- ESPN's president resigned on Monday, leaving a currently unstable company but also a prodigious legacy.
There have been a great many negative stories told about the last few years at ESPN, a period during which the company has turned from a goliath into, well, Goliath himself, laid low by the slings and stones of upstarts, though more than that by unavoidable changes in consumer taste. Skyrocketing sports rights fees and cord-cutting cable subscribers have cut ESPN’s margins down to size, and in response, the Bristol, Conn.-based sports-media concern has undertaken multiple rounds of layoffs (unthinkable a decade ago) and constrained its once boundless ambitions.
Remarkably, though, despite all this, the man who steered ESPN from 2012 until today, John Skipper, enjoys considerable respect and loyalty from those both inside and outside the company and has received little in the way of blame—a testament to the many initiatives, careers and voices he has championed within the sometimes-meatheaded media empire.

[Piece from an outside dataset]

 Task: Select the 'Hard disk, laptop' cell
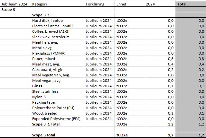(x=48, y=21)
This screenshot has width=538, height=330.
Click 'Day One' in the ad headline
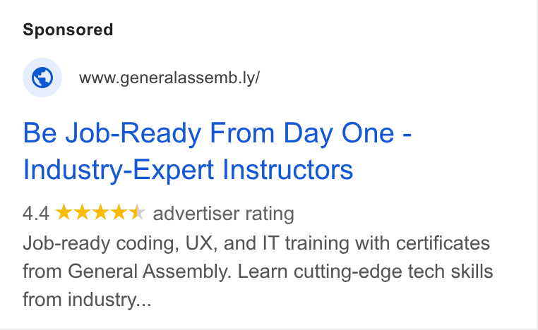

On Monday, the 61-year-old Skipper unexpectedly stepped down from his position, citing “a substance addiction” with which he had “struggled for many years,” sending shockwaves through a “stunned” ESPN (as my colleague Richard Deitsch reported earlier today). “I come to this public disclosure with embarrassment, trepidation and a feeling of having let others I care about down. As I deal with this issue and what it means to me and my family, I ask for appropriate privacy and a little understanding,” Skipper said in a statement.
The peculiar timing of his departure—in the wake of a long-term contract extension for Skipper, a major corporate transaction for ESPN parent Disney, a year of public-relations missteps for ESPN, and a national reckoning that has cost many powerful men their jobs—is likely to be the central concern of Skipper-related discussion in the coming days.
But the speculation should not distract from the discussion of what Skipper achieved while in charge of the Worldwide Leader. He made ESPN gobs of cash, sure, but he also made the network smarter and sharper. There is a reason everyone from Jemele Hill to Keith Olbermann to Tom Junod went to bat for the man and his character after his departure on Monday. Dan Le Batard was crying while announcing the news on his show.
Boasting a magazine-world background and a master’s in English from Columbia (his studies focused on British satire), Skipper arrived at ESPN in 1997 to help launch ESPN The Magazine. After less than a decade, he was overseeing all content for ESPN, pushing the company to invest extensively in digital alongside sports rights, DVR- and disruption-proofing it for a time. Skipper championed soccer and the NBA, realizing that ESPN, armed with its many affiliates and platforms, could get more out of broadcast rights than any of its competitors could. (Whatever rights-fee increases the network had to pay it could pass along to consumers by way of their cable bills.)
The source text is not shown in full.